● AUSZUG

Grundlage: Die UN-Kinderrechtskonvention
Die maßgebliche Grundlage für Kinderrechte weltweit ist die UN-Kinderrechtskonvention,
die 1989 durch die UN-Generalversammlung angenommen wurde und 1990 in Kraft trat.
Die Konvention umfasst insgesamt 54 Artikel, die von der UN-Kinderrechtsorganisation
UNICEF zu zehn Grundrechten zusammengefasst wurden: Darunter fallen etwa das Recht
auf Gleichbehandlung sowie der Schutz vor Diskriminierung in Hinblick auf Geschlecht,
Herkunft und Religion, das Recht auf eine Staatszugehörigkeit und nicht zuletzt auf einen
Namen, sowie eine Reihe von Rechten, die dem Kind angemessene Lebensbedingungen
garantieren sollen: Darunter beispielsweise die Rechte auf Gesundheit, auf Betreuung im
Falle einer Behinderung und auf Soforthilfe in Notlagen (wie Naturkatastrophen,
Missbrauch und Verfolgungen). Aber auch Bildung bzw. Ausbildung sowie Freizeit,
Erholung und Spiel sind Kinderrechte im Sinne der UN-Konvention. Dass die Rechte von
Kindern den allgemeinen Menschenrechten zwar ähneln, allerdings einigen zusätzliche
Bedürfnissen Rechnung tragen, zeigt sich ferner in ihren Rechten auf elterliche Fürsorge
bzw. Familie, auf ein sicheres Heim und eine Erziehung ohne Gewalt.
Mit zweierlei Maß?
Regierungen aus aller Welt haben sich demnach verpflichtet, die Kinderrechtskonvention
und ihre Bestimmungen anzuerkennen: Insgesamt 196 Staaten haben bis heute die
Konvention ratifiziert – das einzige UN-Mitglied, das sie ablehnte, waren und sind die USA.

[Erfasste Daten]
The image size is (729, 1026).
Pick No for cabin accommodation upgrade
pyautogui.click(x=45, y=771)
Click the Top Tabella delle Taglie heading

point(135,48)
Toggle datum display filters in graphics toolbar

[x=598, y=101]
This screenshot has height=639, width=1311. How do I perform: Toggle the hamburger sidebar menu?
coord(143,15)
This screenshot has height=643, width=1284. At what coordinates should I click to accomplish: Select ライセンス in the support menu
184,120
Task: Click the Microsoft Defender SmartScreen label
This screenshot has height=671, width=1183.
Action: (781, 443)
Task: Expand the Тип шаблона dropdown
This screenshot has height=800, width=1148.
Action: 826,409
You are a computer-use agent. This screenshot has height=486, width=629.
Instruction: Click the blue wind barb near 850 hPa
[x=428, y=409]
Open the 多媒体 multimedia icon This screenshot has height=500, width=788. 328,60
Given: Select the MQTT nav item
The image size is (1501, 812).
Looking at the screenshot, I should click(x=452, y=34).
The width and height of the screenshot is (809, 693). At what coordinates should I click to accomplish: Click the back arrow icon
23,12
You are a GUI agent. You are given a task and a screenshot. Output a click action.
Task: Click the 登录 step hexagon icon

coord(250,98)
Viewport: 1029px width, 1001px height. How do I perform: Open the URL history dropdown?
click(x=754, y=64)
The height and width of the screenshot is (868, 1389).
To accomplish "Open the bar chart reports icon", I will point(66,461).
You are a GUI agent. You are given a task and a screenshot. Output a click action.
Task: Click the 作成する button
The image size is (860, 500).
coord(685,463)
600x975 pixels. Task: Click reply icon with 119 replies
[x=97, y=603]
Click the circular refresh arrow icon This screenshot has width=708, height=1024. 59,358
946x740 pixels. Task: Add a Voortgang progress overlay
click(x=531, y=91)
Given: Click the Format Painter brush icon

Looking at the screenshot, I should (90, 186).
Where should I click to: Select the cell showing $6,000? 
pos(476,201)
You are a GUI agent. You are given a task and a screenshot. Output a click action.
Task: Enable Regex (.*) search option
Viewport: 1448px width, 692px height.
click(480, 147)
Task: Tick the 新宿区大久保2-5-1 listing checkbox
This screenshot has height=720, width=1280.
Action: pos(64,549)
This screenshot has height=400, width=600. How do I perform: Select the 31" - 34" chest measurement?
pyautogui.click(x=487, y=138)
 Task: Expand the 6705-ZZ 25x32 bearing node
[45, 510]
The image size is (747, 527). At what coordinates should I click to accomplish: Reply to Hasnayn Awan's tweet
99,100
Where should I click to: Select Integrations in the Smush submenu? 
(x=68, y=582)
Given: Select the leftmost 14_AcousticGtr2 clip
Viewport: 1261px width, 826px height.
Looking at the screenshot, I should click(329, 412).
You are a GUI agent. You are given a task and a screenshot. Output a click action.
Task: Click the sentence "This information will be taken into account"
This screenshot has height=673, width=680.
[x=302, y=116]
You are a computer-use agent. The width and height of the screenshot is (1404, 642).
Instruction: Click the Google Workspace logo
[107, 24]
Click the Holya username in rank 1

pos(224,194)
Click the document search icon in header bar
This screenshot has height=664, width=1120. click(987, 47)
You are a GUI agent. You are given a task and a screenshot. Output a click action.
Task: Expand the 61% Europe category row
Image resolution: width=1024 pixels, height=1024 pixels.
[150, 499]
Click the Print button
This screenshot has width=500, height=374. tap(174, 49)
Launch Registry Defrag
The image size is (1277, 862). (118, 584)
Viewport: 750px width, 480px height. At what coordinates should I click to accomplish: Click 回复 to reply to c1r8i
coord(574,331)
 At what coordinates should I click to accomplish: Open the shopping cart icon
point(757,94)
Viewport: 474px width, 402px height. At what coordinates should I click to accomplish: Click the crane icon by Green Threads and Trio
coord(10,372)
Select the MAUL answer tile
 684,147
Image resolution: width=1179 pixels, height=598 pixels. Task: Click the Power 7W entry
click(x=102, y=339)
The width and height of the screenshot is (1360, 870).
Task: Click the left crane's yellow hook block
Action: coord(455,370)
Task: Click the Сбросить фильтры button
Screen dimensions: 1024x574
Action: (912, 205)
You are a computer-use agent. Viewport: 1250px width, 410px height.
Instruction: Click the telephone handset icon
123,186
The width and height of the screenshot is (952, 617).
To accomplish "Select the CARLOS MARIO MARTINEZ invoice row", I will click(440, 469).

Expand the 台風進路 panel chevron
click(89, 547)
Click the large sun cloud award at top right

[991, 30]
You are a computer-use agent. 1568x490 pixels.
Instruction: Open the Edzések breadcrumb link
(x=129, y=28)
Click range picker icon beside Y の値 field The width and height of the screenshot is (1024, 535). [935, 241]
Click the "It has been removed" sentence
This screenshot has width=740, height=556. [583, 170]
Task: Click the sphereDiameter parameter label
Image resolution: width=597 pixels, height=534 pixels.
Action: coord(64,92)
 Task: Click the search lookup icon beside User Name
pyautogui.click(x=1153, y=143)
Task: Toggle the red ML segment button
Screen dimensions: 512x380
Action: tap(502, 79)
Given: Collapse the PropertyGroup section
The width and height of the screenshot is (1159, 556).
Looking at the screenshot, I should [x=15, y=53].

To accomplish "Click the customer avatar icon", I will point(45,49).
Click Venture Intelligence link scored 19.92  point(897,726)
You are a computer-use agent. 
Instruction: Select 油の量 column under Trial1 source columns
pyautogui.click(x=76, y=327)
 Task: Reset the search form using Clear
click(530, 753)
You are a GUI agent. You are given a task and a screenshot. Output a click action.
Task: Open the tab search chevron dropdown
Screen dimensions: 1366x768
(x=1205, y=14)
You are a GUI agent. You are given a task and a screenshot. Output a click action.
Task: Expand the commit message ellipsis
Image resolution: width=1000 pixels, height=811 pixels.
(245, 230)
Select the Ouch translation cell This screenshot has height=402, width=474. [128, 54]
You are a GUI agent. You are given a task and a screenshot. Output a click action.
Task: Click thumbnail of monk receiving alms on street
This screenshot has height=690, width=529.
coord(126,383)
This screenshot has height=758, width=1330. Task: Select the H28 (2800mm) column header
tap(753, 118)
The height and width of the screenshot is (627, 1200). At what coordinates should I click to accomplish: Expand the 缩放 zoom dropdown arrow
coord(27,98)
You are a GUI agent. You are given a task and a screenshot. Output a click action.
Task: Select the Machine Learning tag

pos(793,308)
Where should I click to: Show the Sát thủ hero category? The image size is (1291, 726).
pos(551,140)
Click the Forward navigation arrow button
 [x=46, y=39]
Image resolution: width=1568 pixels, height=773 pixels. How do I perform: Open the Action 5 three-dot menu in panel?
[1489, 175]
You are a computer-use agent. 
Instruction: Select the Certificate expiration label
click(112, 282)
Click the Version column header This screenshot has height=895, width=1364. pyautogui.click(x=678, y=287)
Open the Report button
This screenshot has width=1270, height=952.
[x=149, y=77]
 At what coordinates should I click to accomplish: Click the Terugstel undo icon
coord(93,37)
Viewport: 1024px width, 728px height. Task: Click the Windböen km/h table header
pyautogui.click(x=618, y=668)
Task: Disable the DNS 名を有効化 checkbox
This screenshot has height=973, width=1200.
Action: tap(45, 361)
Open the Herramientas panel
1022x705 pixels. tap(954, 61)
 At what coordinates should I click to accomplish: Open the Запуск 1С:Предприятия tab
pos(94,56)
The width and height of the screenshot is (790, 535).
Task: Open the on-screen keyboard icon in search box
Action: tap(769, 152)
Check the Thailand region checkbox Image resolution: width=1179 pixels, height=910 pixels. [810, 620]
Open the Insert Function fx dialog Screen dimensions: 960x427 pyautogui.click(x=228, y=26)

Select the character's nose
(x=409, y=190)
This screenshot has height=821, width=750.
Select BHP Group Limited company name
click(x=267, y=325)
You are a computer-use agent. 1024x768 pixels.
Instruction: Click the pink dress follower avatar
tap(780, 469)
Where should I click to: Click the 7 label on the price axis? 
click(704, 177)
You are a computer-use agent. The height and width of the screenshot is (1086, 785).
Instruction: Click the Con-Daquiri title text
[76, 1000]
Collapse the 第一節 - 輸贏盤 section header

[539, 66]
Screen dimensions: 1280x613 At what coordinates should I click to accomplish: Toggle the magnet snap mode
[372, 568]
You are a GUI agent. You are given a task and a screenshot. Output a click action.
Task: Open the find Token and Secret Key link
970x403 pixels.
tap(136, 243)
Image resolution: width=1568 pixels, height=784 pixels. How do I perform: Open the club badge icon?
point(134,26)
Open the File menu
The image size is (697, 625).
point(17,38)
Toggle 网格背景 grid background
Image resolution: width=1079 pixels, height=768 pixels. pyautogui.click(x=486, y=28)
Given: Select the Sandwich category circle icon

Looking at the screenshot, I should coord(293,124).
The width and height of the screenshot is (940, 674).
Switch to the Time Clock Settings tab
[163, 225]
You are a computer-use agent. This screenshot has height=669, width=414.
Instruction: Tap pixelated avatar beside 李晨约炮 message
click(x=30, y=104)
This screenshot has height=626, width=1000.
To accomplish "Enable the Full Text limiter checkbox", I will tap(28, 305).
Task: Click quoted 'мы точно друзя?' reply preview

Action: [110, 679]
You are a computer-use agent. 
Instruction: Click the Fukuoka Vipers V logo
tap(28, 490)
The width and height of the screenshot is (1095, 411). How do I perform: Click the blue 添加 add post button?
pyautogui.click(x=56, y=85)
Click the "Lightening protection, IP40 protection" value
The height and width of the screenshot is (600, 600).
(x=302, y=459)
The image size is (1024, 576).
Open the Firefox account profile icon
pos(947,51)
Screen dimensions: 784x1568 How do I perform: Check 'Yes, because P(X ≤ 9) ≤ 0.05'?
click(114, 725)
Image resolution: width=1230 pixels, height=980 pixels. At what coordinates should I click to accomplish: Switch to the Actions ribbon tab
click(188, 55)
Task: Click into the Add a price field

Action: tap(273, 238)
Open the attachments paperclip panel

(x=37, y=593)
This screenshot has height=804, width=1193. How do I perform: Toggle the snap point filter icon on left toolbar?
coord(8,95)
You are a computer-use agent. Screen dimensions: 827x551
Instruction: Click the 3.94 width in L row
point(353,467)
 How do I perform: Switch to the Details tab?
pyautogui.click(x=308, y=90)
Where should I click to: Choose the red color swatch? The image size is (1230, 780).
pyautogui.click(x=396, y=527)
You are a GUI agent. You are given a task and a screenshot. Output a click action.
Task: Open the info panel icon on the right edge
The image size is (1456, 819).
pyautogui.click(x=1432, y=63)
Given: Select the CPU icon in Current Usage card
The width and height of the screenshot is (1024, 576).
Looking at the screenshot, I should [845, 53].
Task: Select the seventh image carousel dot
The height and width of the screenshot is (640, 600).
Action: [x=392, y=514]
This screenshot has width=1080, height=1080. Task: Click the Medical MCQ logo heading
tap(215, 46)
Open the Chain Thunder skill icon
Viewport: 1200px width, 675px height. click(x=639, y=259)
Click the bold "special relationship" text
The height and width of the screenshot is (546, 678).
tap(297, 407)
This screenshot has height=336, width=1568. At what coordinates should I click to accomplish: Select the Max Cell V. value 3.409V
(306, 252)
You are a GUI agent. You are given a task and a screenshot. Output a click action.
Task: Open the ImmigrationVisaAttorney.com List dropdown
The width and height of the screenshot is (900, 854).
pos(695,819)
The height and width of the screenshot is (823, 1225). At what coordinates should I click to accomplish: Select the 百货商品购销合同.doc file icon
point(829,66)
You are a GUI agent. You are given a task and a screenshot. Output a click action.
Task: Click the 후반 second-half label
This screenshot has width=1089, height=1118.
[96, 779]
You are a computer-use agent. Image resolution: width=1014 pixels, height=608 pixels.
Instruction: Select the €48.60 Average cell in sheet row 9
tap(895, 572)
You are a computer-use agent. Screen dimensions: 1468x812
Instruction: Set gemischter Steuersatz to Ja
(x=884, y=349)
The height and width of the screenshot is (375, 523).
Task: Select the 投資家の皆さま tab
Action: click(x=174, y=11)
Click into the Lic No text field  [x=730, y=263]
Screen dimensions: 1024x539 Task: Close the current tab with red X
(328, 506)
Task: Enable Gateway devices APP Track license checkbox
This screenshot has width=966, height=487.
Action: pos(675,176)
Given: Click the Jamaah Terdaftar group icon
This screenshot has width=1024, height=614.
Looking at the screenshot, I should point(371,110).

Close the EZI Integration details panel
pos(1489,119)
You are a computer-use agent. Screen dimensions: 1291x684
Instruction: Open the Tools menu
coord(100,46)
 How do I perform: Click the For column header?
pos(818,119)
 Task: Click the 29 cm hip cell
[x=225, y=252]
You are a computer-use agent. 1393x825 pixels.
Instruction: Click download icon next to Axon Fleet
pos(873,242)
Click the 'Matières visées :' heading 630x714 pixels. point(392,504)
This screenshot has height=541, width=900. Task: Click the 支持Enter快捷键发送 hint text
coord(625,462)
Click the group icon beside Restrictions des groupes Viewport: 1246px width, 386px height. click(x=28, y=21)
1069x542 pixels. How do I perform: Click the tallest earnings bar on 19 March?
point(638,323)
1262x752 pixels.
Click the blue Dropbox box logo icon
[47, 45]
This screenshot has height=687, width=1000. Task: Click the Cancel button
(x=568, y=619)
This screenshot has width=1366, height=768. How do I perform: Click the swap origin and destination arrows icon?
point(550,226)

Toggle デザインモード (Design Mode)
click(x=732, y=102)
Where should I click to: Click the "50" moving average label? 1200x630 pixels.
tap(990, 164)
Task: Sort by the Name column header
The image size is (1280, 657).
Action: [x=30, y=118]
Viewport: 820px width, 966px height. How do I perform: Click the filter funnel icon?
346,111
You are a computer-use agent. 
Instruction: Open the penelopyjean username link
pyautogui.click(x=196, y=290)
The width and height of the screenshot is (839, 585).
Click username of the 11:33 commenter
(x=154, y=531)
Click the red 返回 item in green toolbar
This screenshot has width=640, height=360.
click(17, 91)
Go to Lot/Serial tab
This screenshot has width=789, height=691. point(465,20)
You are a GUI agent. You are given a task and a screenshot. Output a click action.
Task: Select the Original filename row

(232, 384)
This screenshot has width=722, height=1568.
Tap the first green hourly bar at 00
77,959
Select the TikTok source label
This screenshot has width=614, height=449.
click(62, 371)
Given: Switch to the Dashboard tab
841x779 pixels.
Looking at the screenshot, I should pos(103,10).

● AUFGABEN
1 > Aus wie vielen Artikeln besteht die Konvention laut dem Text zur UN-Kinderrechtskonvention?
2 > Geben Sie im Text zur UN-Kinderrechtskonvention alles von „Regierungen aus aller“ bis hinunter zu „sind die USA.“ wieder, und tauschen Sie dabei „Regierungen“ gegen „Staatsführungen“ aus.
3 > Führen Sie den Text zur UN-Kinderrechtskonvention im Anschluss an seinen letzten Satz weiter.

● NUMMERIERTE ANTWORTEN
1 > Aus insgesamt 54 Artikeln.

2 >
Staatsführungen aus aller Welt haben sich demnach verpflichtet, die Kinderrechtskonvention
und ihre Bestimmungen anzuerkennen: Insgesamt 196 Staaten haben bis heute die
Konvention ratifiziert – das einzige UN-Mitglied, das sie ablehnte, waren und sind die USA.

3 >
Aber auch Deutschland, Österreich und die Schweiz akzeptierten die Konvention nur unter
Vorbehalten, die teilweise bis heute Geltung haben. So bestand Deutschland zunächst
darauf, dass das deutsche Ausländerrecht gegenüber den Bestimmungen der
Kinderrechtskonvention Vorrang habe. In der Praxis bedeutete das, dass Abschiebehaft
auch gegen Kinder und Jugendliche durchgesetzt werden konnte. Erst 2010 hat
Deutschland diese Vorbehaltserklärung zurückgenommen. Noch umfassendere
Vorbehalte kamen aus der Schweiz und gelten nach wie vor: So sieht die schweizerische
Gesetzgebung beispielsweise die Möglichkeit vor, einigen Kategorien von Ausländern
keinen Familiennachzug zu gestatten.
Gesetze und Wirklichkeit klaffen in Europa aber auch dort auseinander, wo die nationalen
Regierungen den Kinderrechten uneingeschränkt zugestimmt haben. So hat das Brüsseler
Europäische Netzwerk für Kinder bereits 2006 einen Bericht vorgelegt, der zahlreiche
Verletzungen von Kinderrechten in den Staaten der Europäischen Union dokumentiert:
Beispielsweise werden Kind in zunehmendem Maße Opfer von Gewalt und (sexueller) Ausbeutung. Besonders häufig und nicht selten systematisch werden zudem die Rechte
von asylsuchenden Kindern und Jugendlichen verletzt – ein Umstand, der sich infolge der
Flüchtlingskrise der letzten Jahre noch einmal deutlich verschärft hat: In Österreich etwa
durch die Asylnovelle 2016, die den Familiennachzug von geflüchteten Minderjährigen
ähnlich wie in der Schweiz einschränkt.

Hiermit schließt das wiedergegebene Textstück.